Hoe Kom Je Nou In Noorwegen Terecht? (Deel 4)
Breek uit de sleur, doe iets geks en geniet vooral van het leven. Onder dat motto reed ik ruim twaalf jaar geleden met mijn beste vriend Smiley in zijn bestelbus richting de Spaanse costa’s om uiteindelijk in het zonovergoten Salou een nieuw leven te beginnen. Tien jaar na dato werd het tijd voor een nieuw avontuur met de bestelbus en zo bespraken we in de herfst van 2011 onze reis van bijna 6400 kilometer dwars door het winterse landschap van Scandinavië naar noordelijkste puntje van Europa. Doel van de reis was het zien van de Aurora Borealis, ook wel bekend als noorderlicht, dat eigenlijk alleen in de winter binnen de poolcirkel te zien is.
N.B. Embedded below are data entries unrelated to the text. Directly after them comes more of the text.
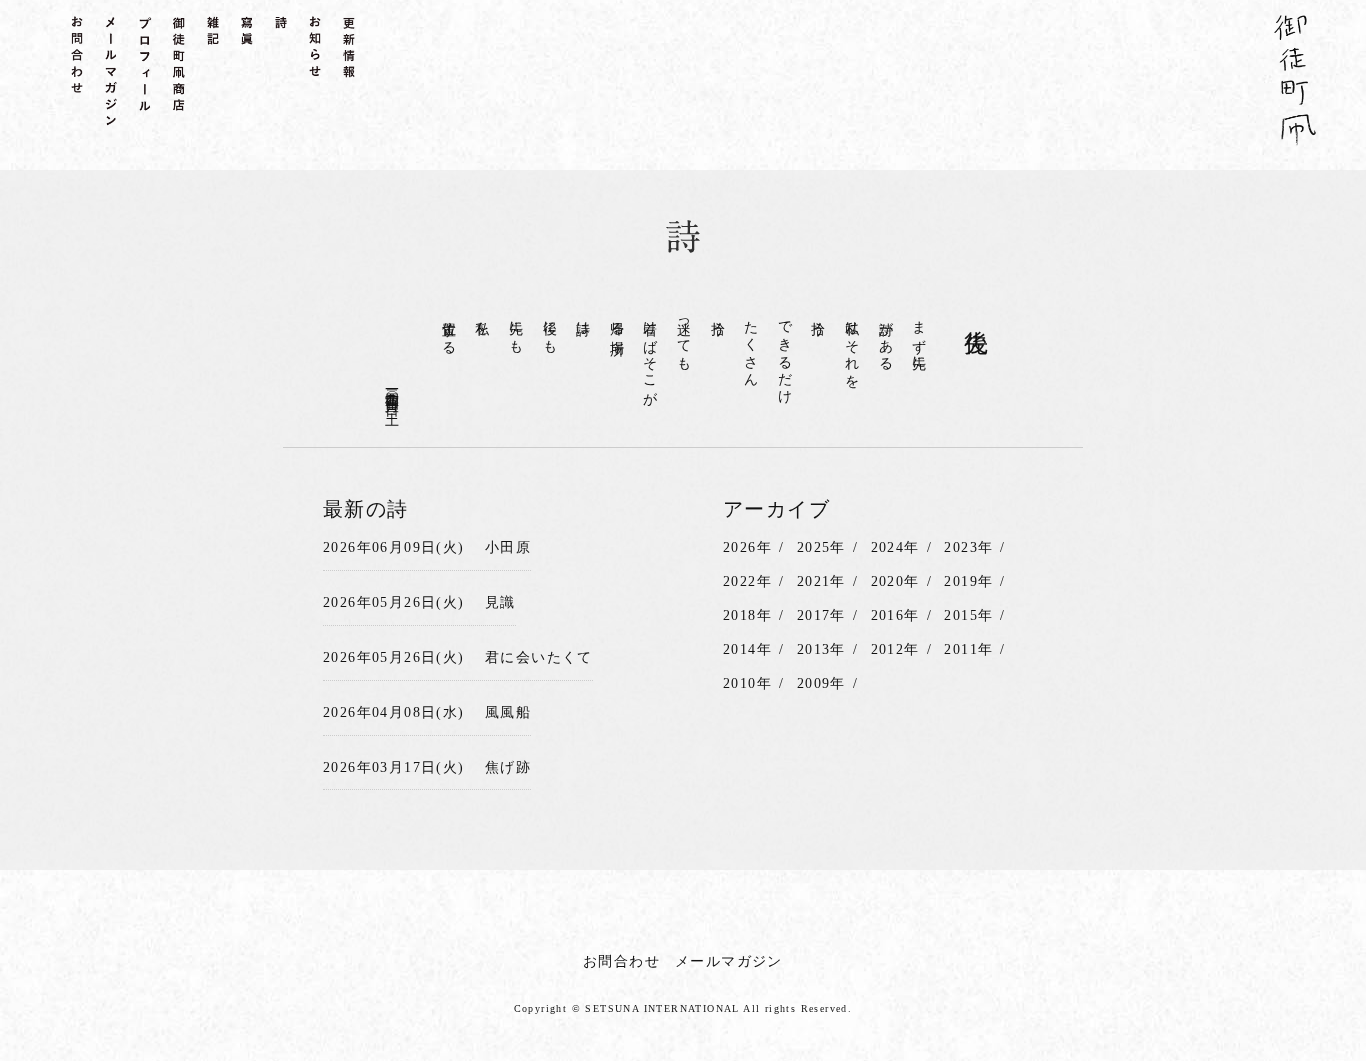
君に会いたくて (539, 657)
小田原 (508, 547)
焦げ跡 (508, 767)
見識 (500, 602)
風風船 (508, 712)
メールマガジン (729, 961)
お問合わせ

Op 17 december 2011 vertrokken we, gewapend met een HD videocamera, vanuit het Groningse Farmsum richting Scandinavië. Met de bestelbus als ons onderkomen, een barbecue om op te koken en genoeg proviant en noodvoorzieningen om zelfs een zware sneeuwstorm in de wildernis te kunnen overleven, begonnen we aan onze winterse reis naar de Noordkaap. Het begin van de reis deden we, met wat regen in Denemarken en natte sneeuw in zuid Zweden, uiteraard op onze sloffen. Ook het koken op de barbecue ging met dit weer van een leien dakje en slapen achter in de bus, bij een nachttemperatuur van iets onder het vriespunt, was in onze thermopakken prima te doen. De derde avond werd het een heel ander verhaal, toen we net voorbij het Zweedse Sundsvall in een echte sneeuwstorm terecht kwamen. Niet alleen wij maar ook onze navigatoren Tom & Tom waren volledig de weg kwijt, waardoor we noodgedwongen de bus langs de kant van de weg moesten zetten. De storm was zo hevig dat het onmogelijk was om de barbecue te gebruiken dus moesten we ons die avond tevreden stellen met wat donuts en bifi worstjes.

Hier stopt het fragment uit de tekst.